I’m interested in science and sooner or later in many science blogs, the antipathy between the faithful to God and the faithful to a universe without God becomes apparent. It’s an antipathy that is expressed in terms of beliefs and proofs, in accusations (you can’t be moral with God) and counter-accusations (all the evil in the world comes from religion).

But the mutual dislike really isn’t about those beliefs and proofs at all. What is underneath, that hardly ever is got to with all the frothing at the mouth, is fear. There is fear that the other side will take away what is held most dear. And there is validity to that fear.

My own view is that anyone who isn’t hopeless has faith in something. It might be a deity or it might be some other sense of the non-material, or it might be in human potential or the worthiness of some type of endeavour or making the world better or saving it from ecological disaster. What matters to me is the quality of that faith and where it leads the faithful.

If someone’s faith leads that person to be loving, curious, compassionate, humble, and respectful then I respect that faith whether there is God in it or not. If someone’s faith leads that person to be war mongering, intolerant, narrow-minded, mean spirited and dogmatic, then it is a faith that I cannot sanction or respect.

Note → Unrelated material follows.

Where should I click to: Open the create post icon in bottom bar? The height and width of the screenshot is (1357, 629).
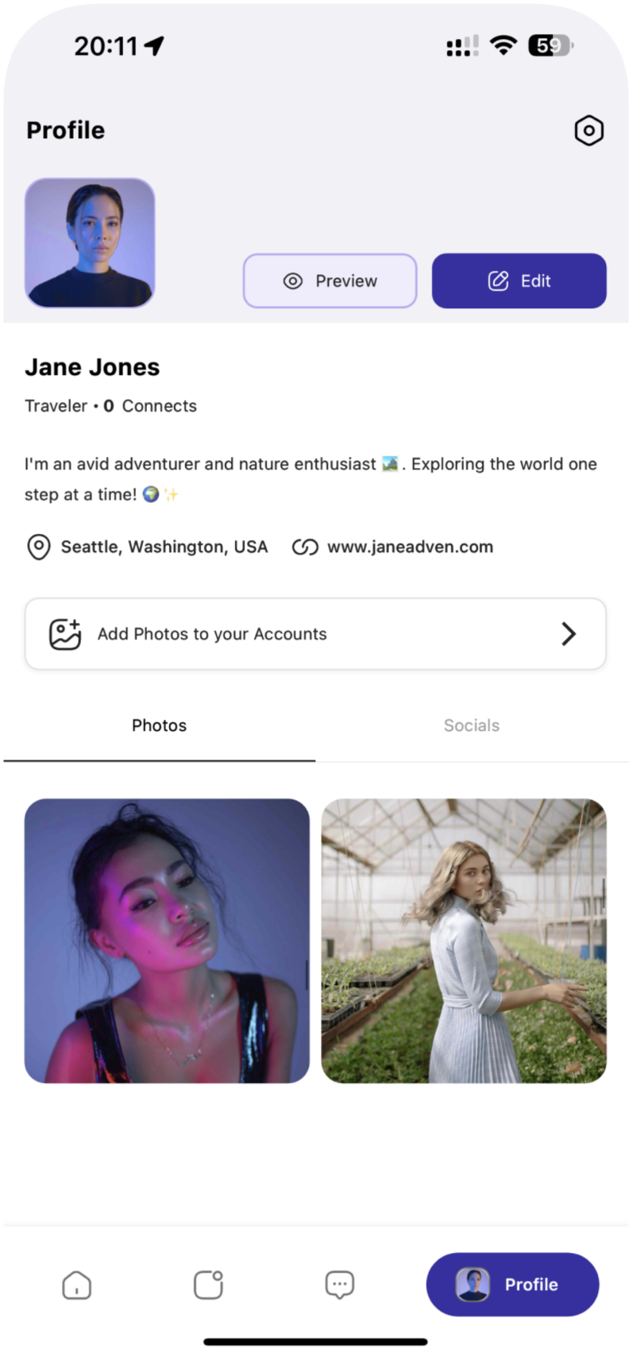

My own experience is of a source of goodness and love that I might call God or I might call Light, which is not always easy to engage but always, when I am still and humble and allow for my human frailty, leads me to peace and compassion and inner strength. I see the same qualities in others who don’t believe in God at all, but have faith in something that causes them to have hope and compassion and determination to do good in and for this world.

I care less about the right wing religious nuts who froth at the mouth than I do about the science writers because they are often, otherwise, my kind of people.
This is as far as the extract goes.